= EXTRACTO SELECCIONADO =
○ ○ ○ ○
Desde lo alto de la torre Eiffel, a impresionantes 300 metros, París se ve armónica y placentera, de una simetría que avasalla los sentidos. El Sena discurre color acero y el domo del Hotel de los Inválidos (Les Invalides) rompe el gris plomo del cielo. Del otro lado del río el Gran Palacio nos reclama la vista con sus techos acristalados y cuando dos nubes molestas se apartan, las cúpulas redondeadas y blancas de la basílica del Sagrado Corazón, Sacre Coeur para todo el mundo, se pueden ver a lo lejos en la cima de Montmartre.
Mucho más cerca la avenida Champs Elysees arbolada y vanidosa se conecta en un extremo con la plaza de la Concordia y por el otro con el Arco del Triunfo. El diseño de ésta París se lo debemos al barón Haussmann, quien durante el reinado de Napoleón III (controvertido sobrino del Napoleón más famoso) estuvo a cargo de las obras en la ciudad. No tenía una tarea fácil. Para mediados de 1852 París mantenía su trazado medieval, con barrios superpoblados, calles angostas y sucias, peligros de desmoronamientos a cada paso, crímenes y atascamientos en el tráfico de carruajes (para los automóviles faltaban unos años todavía). La empresa era colosal y sumamente costosa, pero además preveía la movilización de miles de personas, lo que generó una enorme discusión en la época. Para llevar adelante sus planes urbanísticos el barón utilizó la expropiación forzada de propiedades, para luego derrumbarlas y fuentes históricas aseguran que fueron no menos de veinte mil.
E ntonces fue que se construyeron grandes avenidas, parques, jardines, rotondas y boulevares que rejuvenecieron a la ciudad y le otorgaron su romántica belleza. La isla de la Cité, por ejemplo, en donde está la catedral de Notre Dame también recibió los embates urbanísticos de Haussmann y en toda la ciudad fueron muy rigurosas las ordenanzas con respecto a la altura de los edificios, el largo de sus fachadas y hasta el tamaño de avenidas y boulevares. Las obras no fueron solo de embellecimiento, sino también se construyeron nuevos sistemas de aguas, de desagües y alcantarillas que mejoraron la salubridad y los aromas pestilentes fueron desapareciendo.
○ ○ ○ ○
= FILAS =
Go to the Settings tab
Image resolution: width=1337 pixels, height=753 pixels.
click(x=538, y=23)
○ ○ ○ ○
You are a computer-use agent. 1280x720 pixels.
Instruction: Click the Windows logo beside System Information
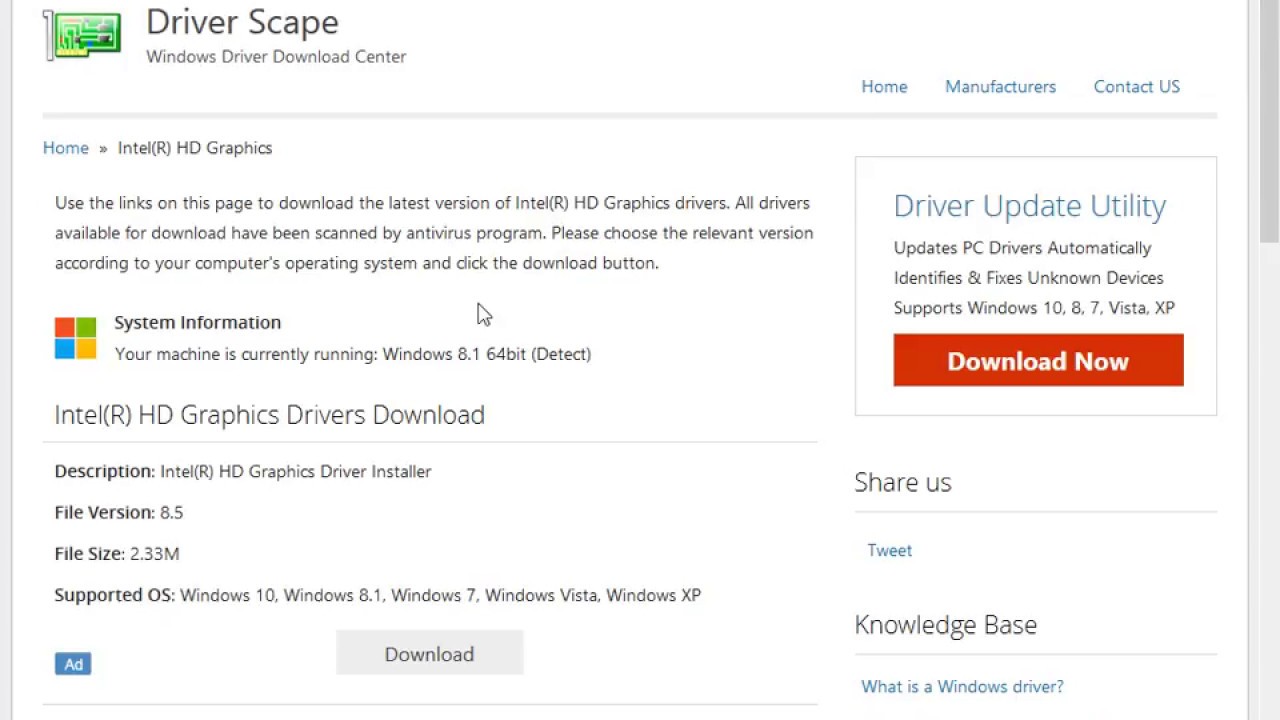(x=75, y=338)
○ ○ ○ ○
= TAREA REQUERIDA 1 =
Transcriba del texto sobre la transformación urbana de París el fragmento que va de "E ntonces fue" a "pestilentes fueron desapareciendo.".
= TAREA REQUERIDA 2 =
Prosiga el texto sobre París y las obras del barón Haussmann a partir de su última oración.
Las entradas no intervienen en absoluto en lo que aquí se solicita.

= RESPUESTA ESCRITA 1 =
E ntonces fue que se construyeron grandes avenidas, parques, jardines, rotondas y boulevares que rejuvenecieron a la ciudad y le otorgaron su romántica belleza. La isla de la Cité, por ejemplo, en donde está la catedral de Notre Dame también recibió los embates urbanísticos de Haussmann y en toda la ciudad fueron muy rigurosas las ordenanzas con respecto a la altura de los edificios, el largo de sus fachadas y hasta el tamaño de avenidas y boulevares. Las obras no fueron solo de embellecimiento, sino también se construyeron nuevos sistemas de aguas, de desagües y alcantarillas que mejoraron la salubridad y los aromas pestilentes fueron desapareciendo.

= RESPUESTA ESCRITA 2 =
L o que no previeron demasiado ni Haussmann ni el emperador, fue a dónde se irían a vivir esas miles de personas que perdían sus hogares con las expropiaciones. No sin resistencia y en muy malas condiciones se fueron ubicando en las zonas periféricas, en barrios alejados del centro de la ciudad. Muchos críticos han asegurado que las obras no solo perseguían la belleza y el beneficio de los pobladores de París, sino también un fin político. El plan era terminar, o por lo menos dificultar, con las protestas sociales que eran periódicas y turbulentas. Napoleón III conocía perfectamente que si caía París caería la corona. Y razones no le faltaban, estaban muy frescos los sucesos de la revolución francesa de 1789, el levantamiento contra la monarquía de 1832 (inmortalizado años después en la obra “Los Miserables” de Víctor Hugo) y la revolución de 1848 entre otras. Las anchas avenidas, pensaban, dificultarían mucho la formación de barricadas y por otro lado mejorarían sustancialmente el traslado de tropas.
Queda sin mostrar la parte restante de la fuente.